## Start

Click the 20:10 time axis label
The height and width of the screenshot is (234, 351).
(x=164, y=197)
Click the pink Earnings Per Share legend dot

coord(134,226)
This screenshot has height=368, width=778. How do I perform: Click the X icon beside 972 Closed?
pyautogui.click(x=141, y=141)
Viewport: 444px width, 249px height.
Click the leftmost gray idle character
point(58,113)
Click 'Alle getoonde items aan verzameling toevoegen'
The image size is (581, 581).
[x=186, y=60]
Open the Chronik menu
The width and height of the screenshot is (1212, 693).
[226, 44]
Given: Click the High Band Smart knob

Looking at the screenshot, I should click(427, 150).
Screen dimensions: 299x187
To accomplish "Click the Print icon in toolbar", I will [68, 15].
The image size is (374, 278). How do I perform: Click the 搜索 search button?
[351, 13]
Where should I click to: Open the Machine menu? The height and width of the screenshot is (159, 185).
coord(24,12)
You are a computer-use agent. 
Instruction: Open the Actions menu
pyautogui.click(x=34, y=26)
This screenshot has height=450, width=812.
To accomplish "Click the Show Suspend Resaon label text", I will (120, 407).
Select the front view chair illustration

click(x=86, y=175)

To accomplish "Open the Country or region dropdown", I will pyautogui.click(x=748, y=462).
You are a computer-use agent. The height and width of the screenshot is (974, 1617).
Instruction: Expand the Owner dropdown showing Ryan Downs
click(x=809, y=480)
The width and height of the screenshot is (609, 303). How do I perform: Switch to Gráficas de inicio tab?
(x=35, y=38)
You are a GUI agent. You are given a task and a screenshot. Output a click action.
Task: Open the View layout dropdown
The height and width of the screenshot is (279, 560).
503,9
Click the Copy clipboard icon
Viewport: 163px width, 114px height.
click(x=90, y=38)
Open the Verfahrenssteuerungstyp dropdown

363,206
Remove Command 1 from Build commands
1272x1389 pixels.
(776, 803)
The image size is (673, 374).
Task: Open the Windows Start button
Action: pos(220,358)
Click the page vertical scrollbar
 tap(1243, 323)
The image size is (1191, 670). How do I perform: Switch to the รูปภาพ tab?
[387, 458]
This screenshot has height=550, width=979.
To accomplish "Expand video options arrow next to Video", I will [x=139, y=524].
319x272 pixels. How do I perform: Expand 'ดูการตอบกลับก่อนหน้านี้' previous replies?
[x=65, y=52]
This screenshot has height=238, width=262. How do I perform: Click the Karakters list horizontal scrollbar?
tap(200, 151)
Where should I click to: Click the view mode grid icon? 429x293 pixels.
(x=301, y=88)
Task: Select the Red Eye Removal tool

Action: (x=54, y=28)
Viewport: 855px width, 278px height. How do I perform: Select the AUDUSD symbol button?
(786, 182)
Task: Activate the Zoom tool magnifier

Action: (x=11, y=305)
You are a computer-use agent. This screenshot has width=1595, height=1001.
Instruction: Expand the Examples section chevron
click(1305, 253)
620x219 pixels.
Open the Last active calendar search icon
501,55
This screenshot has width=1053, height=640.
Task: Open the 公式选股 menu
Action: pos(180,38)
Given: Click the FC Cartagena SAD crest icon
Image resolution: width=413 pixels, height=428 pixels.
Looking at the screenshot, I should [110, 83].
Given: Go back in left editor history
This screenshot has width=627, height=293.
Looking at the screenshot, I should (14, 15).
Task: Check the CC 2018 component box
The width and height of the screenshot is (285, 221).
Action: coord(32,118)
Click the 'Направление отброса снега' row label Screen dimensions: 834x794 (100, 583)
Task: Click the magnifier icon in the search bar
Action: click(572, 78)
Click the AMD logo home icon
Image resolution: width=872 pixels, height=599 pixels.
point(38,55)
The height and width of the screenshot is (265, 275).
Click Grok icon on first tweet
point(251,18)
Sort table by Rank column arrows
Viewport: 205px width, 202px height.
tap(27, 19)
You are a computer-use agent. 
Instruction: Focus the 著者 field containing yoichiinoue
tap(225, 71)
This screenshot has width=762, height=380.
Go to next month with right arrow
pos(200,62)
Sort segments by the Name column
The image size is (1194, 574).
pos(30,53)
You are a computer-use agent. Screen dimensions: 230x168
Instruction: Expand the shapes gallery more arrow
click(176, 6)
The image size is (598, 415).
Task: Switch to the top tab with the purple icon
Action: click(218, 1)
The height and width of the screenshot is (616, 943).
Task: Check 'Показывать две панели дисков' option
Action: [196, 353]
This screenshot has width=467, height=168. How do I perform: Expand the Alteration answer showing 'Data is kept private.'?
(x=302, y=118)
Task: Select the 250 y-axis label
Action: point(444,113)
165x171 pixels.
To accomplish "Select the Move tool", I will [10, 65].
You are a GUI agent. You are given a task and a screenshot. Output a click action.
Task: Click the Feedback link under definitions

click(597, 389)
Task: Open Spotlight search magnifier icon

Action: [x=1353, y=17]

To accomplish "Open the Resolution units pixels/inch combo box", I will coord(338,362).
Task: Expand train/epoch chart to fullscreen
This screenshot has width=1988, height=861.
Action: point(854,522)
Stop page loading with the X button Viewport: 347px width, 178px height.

## End

_Task brief_: Please recast the material from the line with "Where should I click to: Click" up to and including the line with "Action: coord(32,118)" as a JSON list of strings, one string per line, with blank lines left out.

_The result_:
[
  "Where should I click to: Click the view mode grid icon? 429x293 pixels.",
  "(x=301, y=88)",
  "Task: Select the Red Eye Removal tool",
  "Action: (x=54, y=28)",
  "Viewport: 855px width, 278px height. How do I perform: Select the AUDUSD symbol button?",
  "(786, 182)",
  "Task: Activate the Zoom tool magnifier",
  "Action: (x=11, y=305)",
  "You are a computer-use agent. This screenshot has width=1595, height=1001.",
  "Instruction: Expand the Examples section chevron",
  "click(1305, 253)",
  "620x219 pixels.",
  "Open the Last active calendar search icon",
  "501,55",
  "This screenshot has width=1053, height=640.",
  "Task: Open the 公式选股 menu",
  "Action: pos(180,38)",
  "Given: Click the FC Cartagena SAD crest icon",
  "Image resolution: width=413 pixels, height=428 pixels.",
  "Looking at the screenshot, I should [110, 83].",
  "Given: Go back in left editor history",
  "This screenshot has width=627, height=293.",
  "Looking at the screenshot, I should (14, 15).",
  "Task: Check the CC 2018 component box",
  "The width and height of the screenshot is (285, 221).",
  "Action: coord(32,118)"
]